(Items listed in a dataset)

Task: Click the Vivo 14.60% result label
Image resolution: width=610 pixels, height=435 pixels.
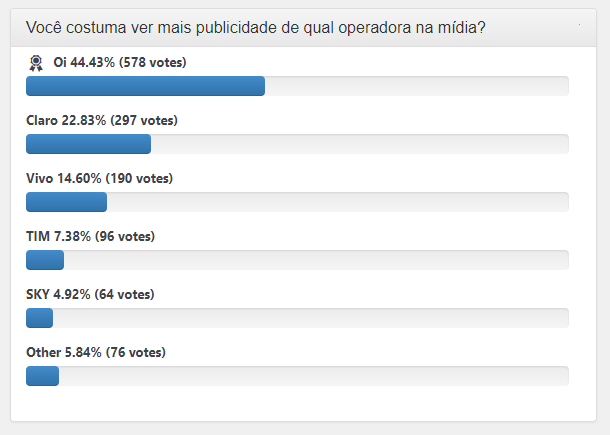Action: (x=99, y=179)
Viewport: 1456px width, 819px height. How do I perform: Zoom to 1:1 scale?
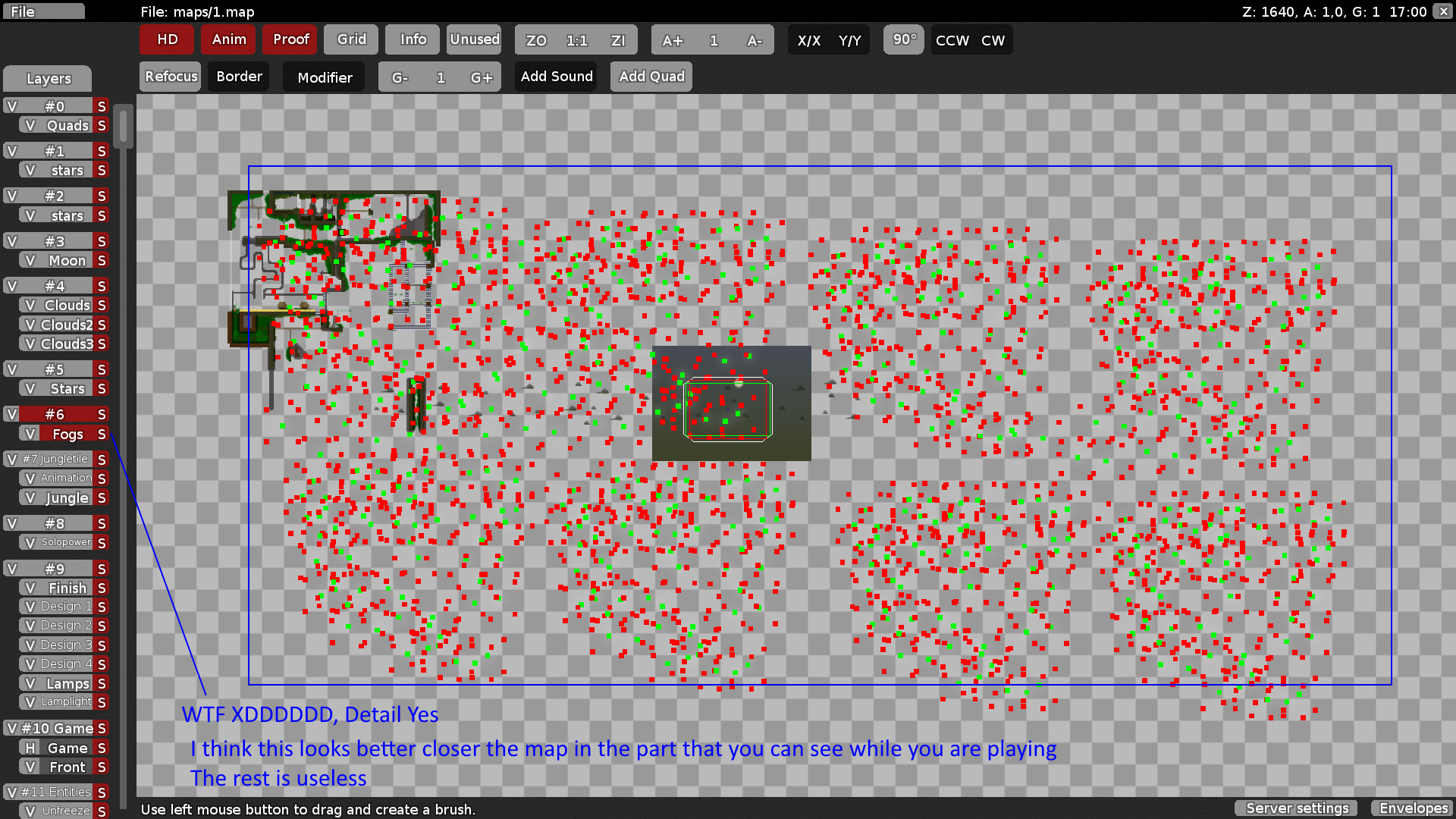[x=577, y=40]
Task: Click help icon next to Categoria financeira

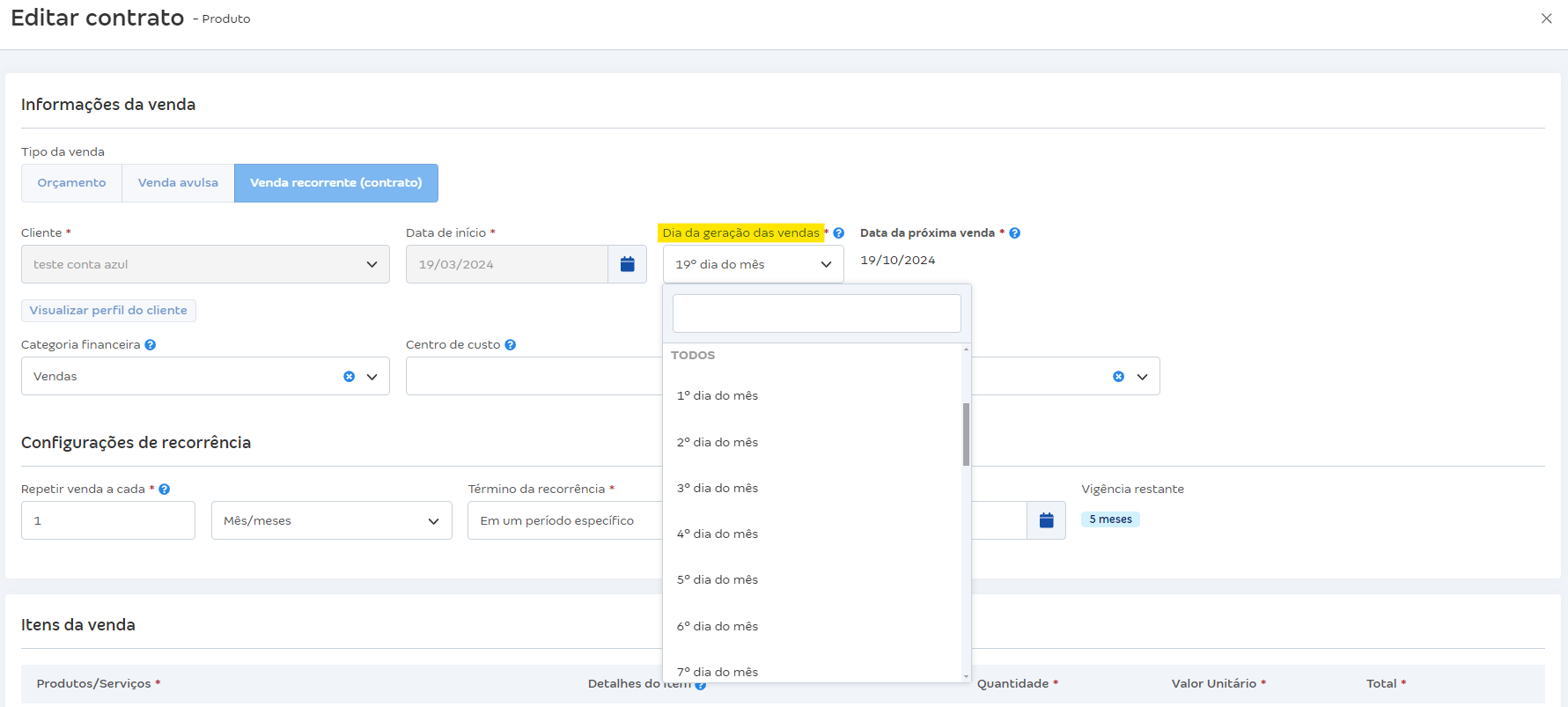Action: pos(151,345)
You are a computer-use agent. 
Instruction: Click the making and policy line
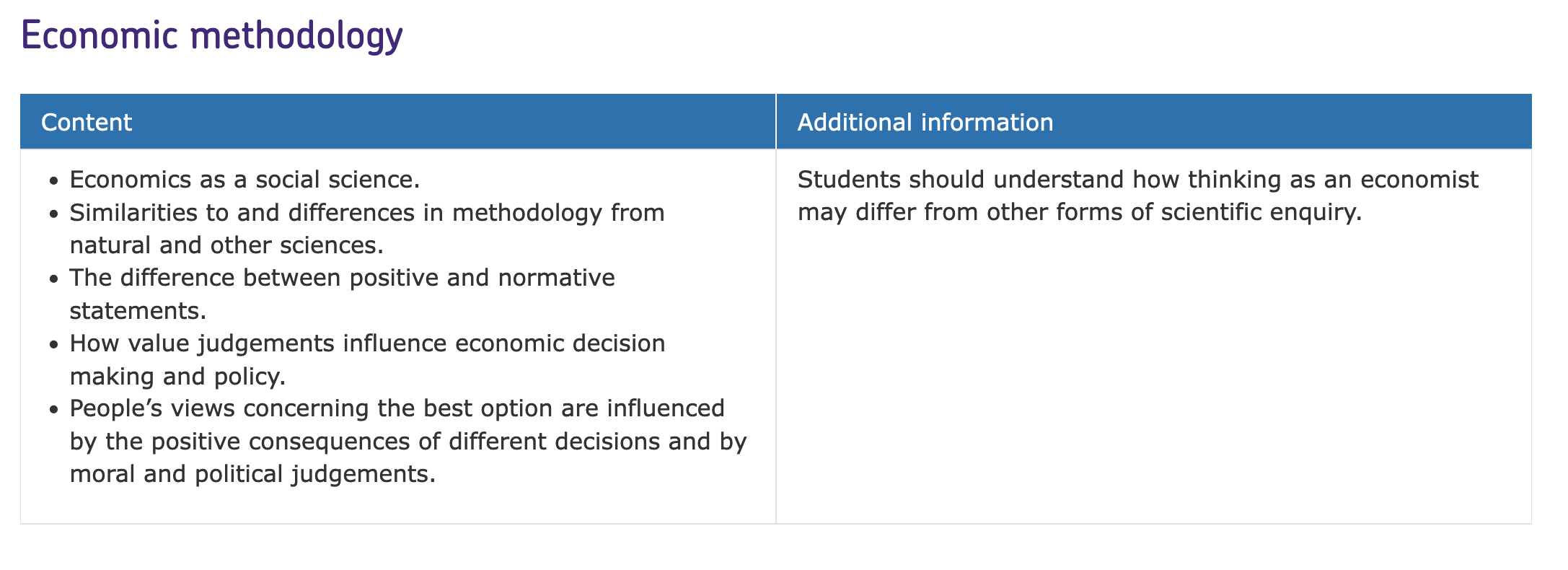point(178,376)
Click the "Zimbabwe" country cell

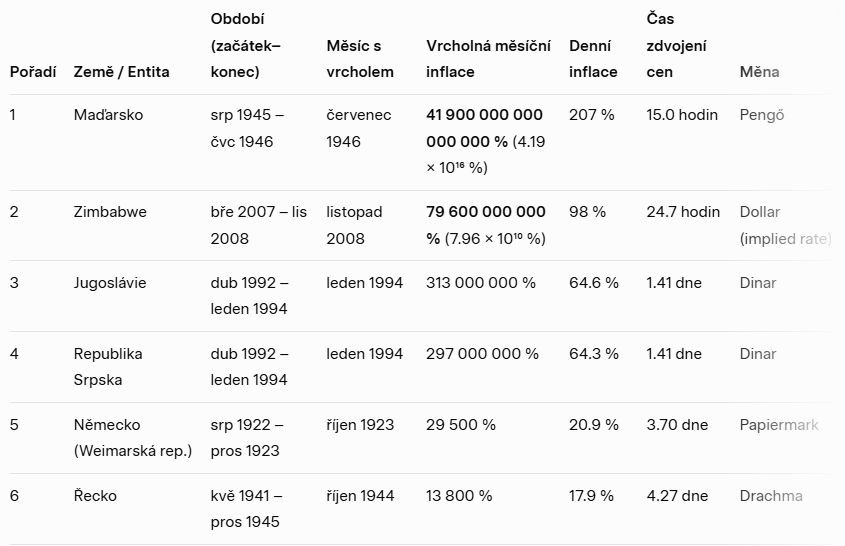[x=110, y=212]
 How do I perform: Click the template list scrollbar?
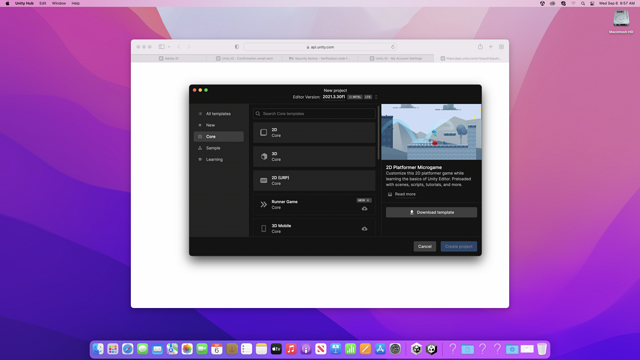(379, 133)

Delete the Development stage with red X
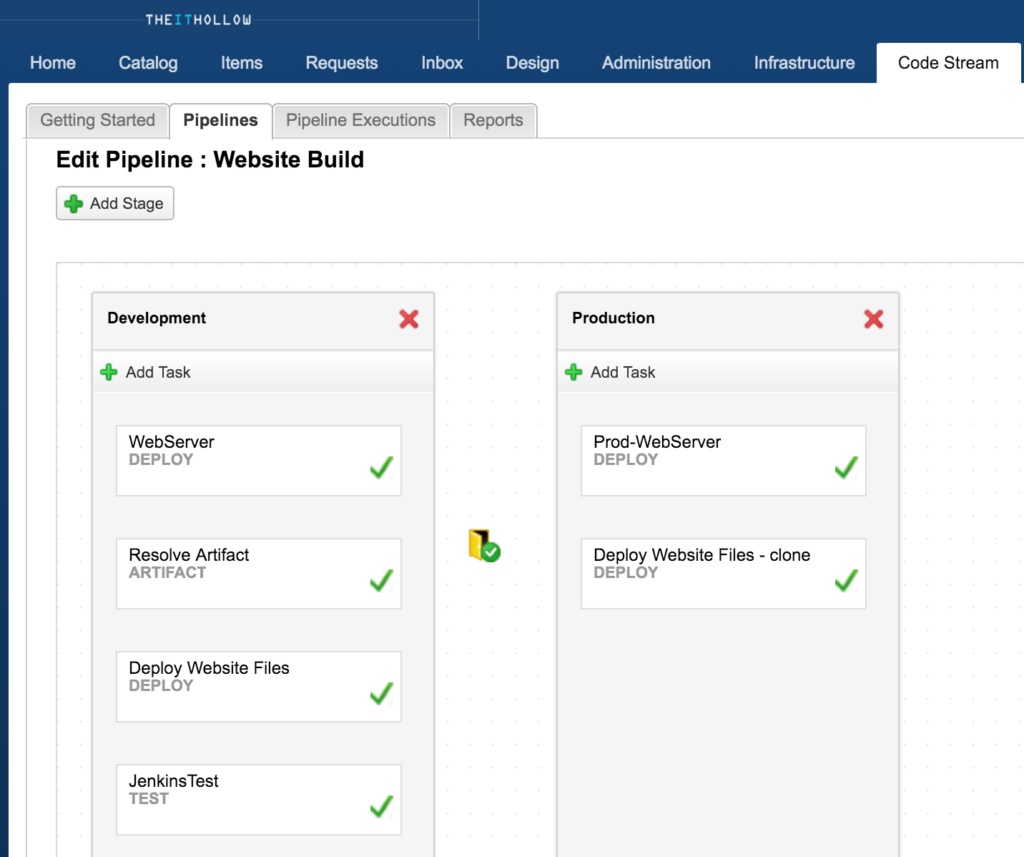[x=409, y=319]
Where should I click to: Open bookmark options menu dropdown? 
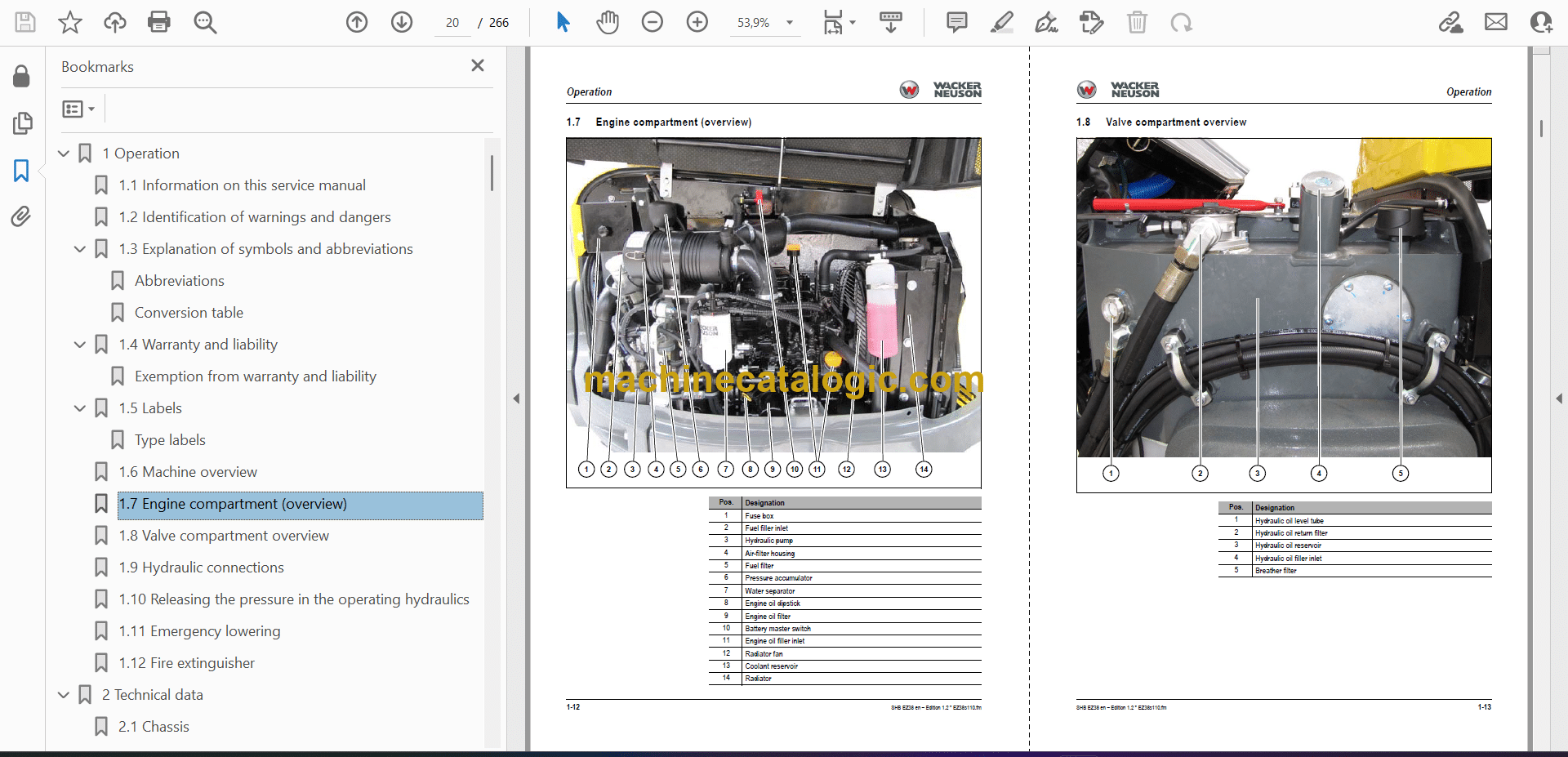(x=78, y=109)
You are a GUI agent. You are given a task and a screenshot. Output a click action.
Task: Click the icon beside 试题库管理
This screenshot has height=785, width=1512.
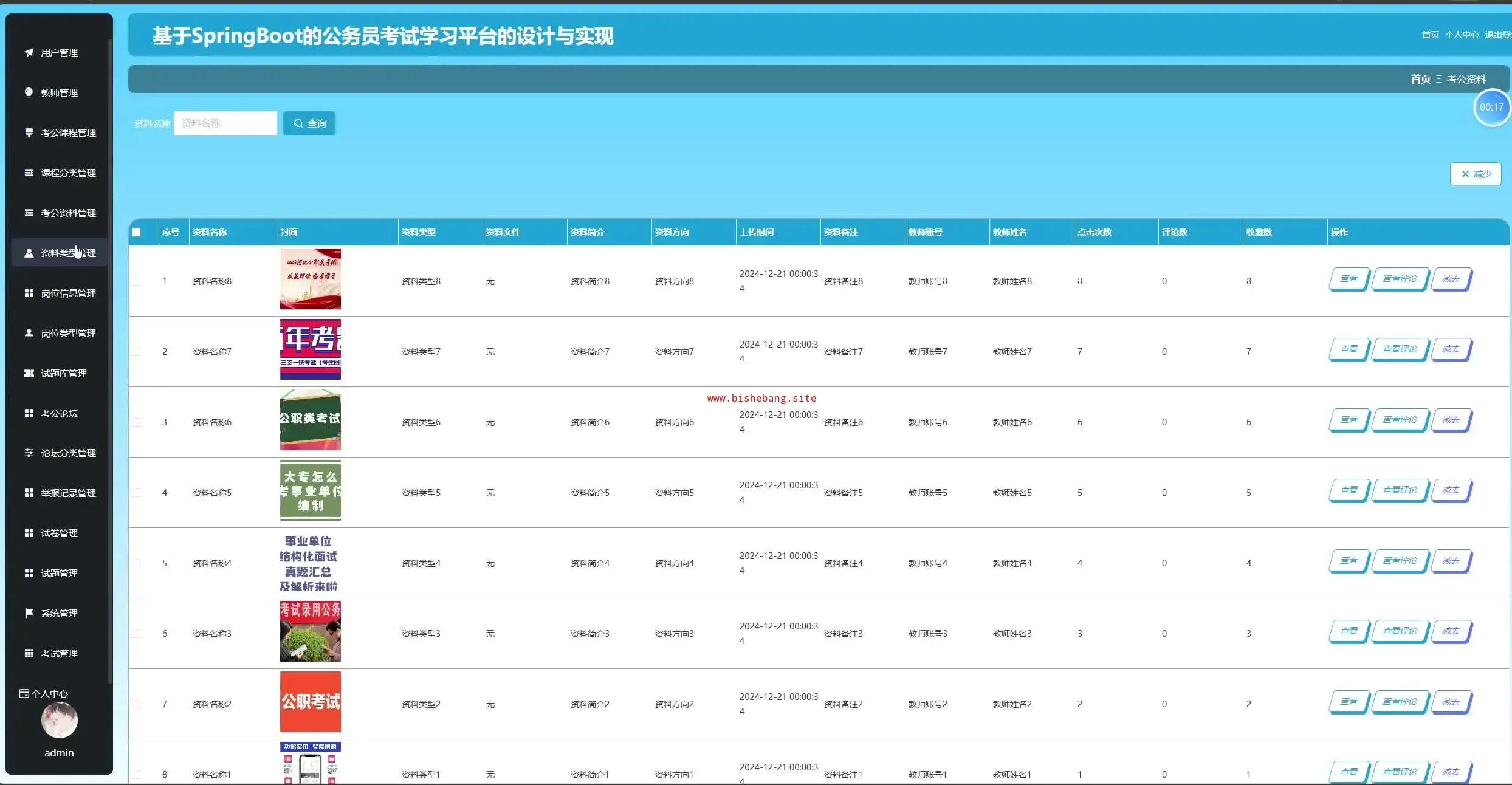point(29,373)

EXERCISE DESCRIPTION>
Swap every "screenshot" in the data above for "image" and change nothing else. Leave the pictures out of your answer.

ANSWER TO THIS TASK>
Task: Click the Vivo 14.60% result label
Image resolution: width=610 pixels, height=435 pixels.
Action: (x=99, y=179)
Viewport: 1456px width, 819px height. How do I perform: Zoom to 1:1 scale?
[x=577, y=40]
Task: Click help icon next to Categoria financeira

Action: pos(151,345)
You are a computer-use agent. 
Instruction: Click the making and policy line
point(178,376)
Click the "Zimbabwe" country cell

[x=110, y=212]
 How do I perform: Click the template list scrollbar?
(379, 133)

Delete the Development stage with red X
[x=409, y=319]
Where should I click to: Open bookmark options menu dropdown? 
(x=78, y=109)
You are a GUI agent. You are given a task and a image. Output a click action.
Task: Click the icon beside 试题库管理
This image has height=785, width=1512.
point(29,373)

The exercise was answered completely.